Records for the task START
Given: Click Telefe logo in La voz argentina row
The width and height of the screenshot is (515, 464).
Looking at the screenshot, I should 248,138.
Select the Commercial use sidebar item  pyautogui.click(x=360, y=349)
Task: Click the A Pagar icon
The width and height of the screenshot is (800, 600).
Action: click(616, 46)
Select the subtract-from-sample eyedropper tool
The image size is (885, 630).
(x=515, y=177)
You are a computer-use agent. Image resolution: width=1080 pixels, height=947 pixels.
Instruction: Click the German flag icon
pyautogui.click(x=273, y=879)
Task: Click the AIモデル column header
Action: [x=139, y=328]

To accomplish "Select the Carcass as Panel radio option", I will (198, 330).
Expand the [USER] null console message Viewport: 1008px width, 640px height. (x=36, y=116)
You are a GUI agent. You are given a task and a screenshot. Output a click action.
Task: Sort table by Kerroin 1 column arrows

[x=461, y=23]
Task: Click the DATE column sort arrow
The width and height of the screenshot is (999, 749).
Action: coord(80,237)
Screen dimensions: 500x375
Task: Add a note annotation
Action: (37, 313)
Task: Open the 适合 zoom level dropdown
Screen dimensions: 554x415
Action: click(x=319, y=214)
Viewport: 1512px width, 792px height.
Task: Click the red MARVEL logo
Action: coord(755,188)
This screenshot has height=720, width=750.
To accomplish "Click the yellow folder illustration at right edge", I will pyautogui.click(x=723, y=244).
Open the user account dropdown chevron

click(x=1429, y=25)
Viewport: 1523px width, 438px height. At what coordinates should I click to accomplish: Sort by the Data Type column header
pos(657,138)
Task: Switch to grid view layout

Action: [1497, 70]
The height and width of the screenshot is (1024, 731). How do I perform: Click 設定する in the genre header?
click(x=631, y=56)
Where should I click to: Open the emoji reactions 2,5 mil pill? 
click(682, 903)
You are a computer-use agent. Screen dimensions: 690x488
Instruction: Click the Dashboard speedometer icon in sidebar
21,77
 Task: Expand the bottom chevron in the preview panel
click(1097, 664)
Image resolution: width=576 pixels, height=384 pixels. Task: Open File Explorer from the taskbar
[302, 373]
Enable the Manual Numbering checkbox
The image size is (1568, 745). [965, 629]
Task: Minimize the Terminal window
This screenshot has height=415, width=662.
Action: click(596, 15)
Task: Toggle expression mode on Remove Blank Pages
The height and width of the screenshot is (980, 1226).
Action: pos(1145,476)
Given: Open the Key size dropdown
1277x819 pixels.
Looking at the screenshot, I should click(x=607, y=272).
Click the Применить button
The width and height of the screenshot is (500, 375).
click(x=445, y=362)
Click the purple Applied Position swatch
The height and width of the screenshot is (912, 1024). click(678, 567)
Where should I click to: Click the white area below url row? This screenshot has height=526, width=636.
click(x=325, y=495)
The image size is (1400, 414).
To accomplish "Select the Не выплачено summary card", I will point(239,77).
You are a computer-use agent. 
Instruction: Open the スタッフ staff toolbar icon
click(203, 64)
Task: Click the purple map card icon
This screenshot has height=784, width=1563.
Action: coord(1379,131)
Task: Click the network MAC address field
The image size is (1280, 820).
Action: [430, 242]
Records for the task END
Please copy exactly the lines from the first line of the records above through the line containing "Task: Open the 适合 zoom level dropdown", including both, and nothing more.

Given: Click Telefe logo in La voz argentina row
The width and height of the screenshot is (515, 464).
Looking at the screenshot, I should 248,138.
Select the Commercial use sidebar item  pyautogui.click(x=360, y=349)
Task: Click the A Pagar icon
The width and height of the screenshot is (800, 600).
Action: click(616, 46)
Select the subtract-from-sample eyedropper tool
The image size is (885, 630).
(x=515, y=177)
You are a computer-use agent. Image resolution: width=1080 pixels, height=947 pixels.
Instruction: Click the German flag icon
pyautogui.click(x=273, y=879)
Task: Click the AIモデル column header
Action: [x=139, y=328]

To accomplish "Select the Carcass as Panel radio option", I will (198, 330).
Expand the [USER] null console message Viewport: 1008px width, 640px height. (x=36, y=116)
You are a GUI agent. You are given a task and a screenshot. Output a click action.
Task: Sort table by Kerroin 1 column arrows

[x=461, y=23]
Task: Click the DATE column sort arrow
The width and height of the screenshot is (999, 749).
Action: coord(80,237)
Screen dimensions: 500x375
Task: Add a note annotation
Action: (37, 313)
Task: Open the 适合 zoom level dropdown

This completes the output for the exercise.